The MCP gene database search was specified to the genus Kagunavirus for isolates EP-M-A and EP-B-K, E2 whereas in the case of EI-SP-GF specified to the family Vequintirinae, Jilinvirus for ET-SD-TH and Dhillonvirus for ST-TK to retrieve sequence from database. Isolates EP-M-A and EP-B-K were classified within the genus Kagunavirus. This suggests that these isolates share significant similarities in their MCP gene sequences, indicating a close evolutionary relationship that is similar to the report by Grose and Casjens, (2014). The isolate EI-SP-GF was classified within the family Vequintirinae, a taxonomic family that encompasses a group of viruses showing similarities in their MCP gene sequences. The isolate ET-SD-TH was classified within the genus Jilinvirus, while the isolate ST-TK was classified within the genus Dhillonvirus. These genera represent distinct groups of viruses with shared MCP gene characteristics. All five phage isolates were closely linked to other phages, as demonstrated by both phylogenetic analyses based on the conserved MCP gene and whole-genome sequence alignment study. This implied that these phages had an intricate evolutionary relationship.

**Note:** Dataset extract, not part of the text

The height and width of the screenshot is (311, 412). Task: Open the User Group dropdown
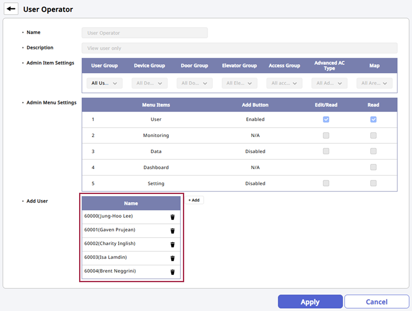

The NCBI Genome database only contains a small number of full phage genomes, even though bacteriophages are more widely distributed and varied in nature. Specifically, there are extremely few reports on the diarrheagenic E. coli lytic phage family in the E. coli phage database. In addition, more updates and enhancements are needed for the phage virology database. In addition, there is a paucity of knowledge on the phage host's genome. The genome and functional annotation of bacteriophages remain mostly unexplored. Developing bacteriophages into microbial agents requires a thorough grasp of the phages. Whole genome sequencing is the most effective technique for determining the genetic background of phages, the underlying mechanisms that underlie phage-host interaction at the gene level, and a theoretical framework for phage genetic alteration.